━━━━━ LISTED ENTRIES

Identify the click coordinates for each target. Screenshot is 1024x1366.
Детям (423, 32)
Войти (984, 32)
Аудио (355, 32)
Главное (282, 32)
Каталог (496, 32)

━━━━━━━━━━

▶ **WHAT THIS TASK INVOLVES**: Restate the listing in full, preserving every word.

▶ **SOLUTION TO THIS TASK**:
Identify the click coordinates for each target. Screenshot is 1024x1366.
Детям (423, 32)
Войти (984, 32)
Аудио (355, 32)
Главное (282, 32)
Каталог (496, 32)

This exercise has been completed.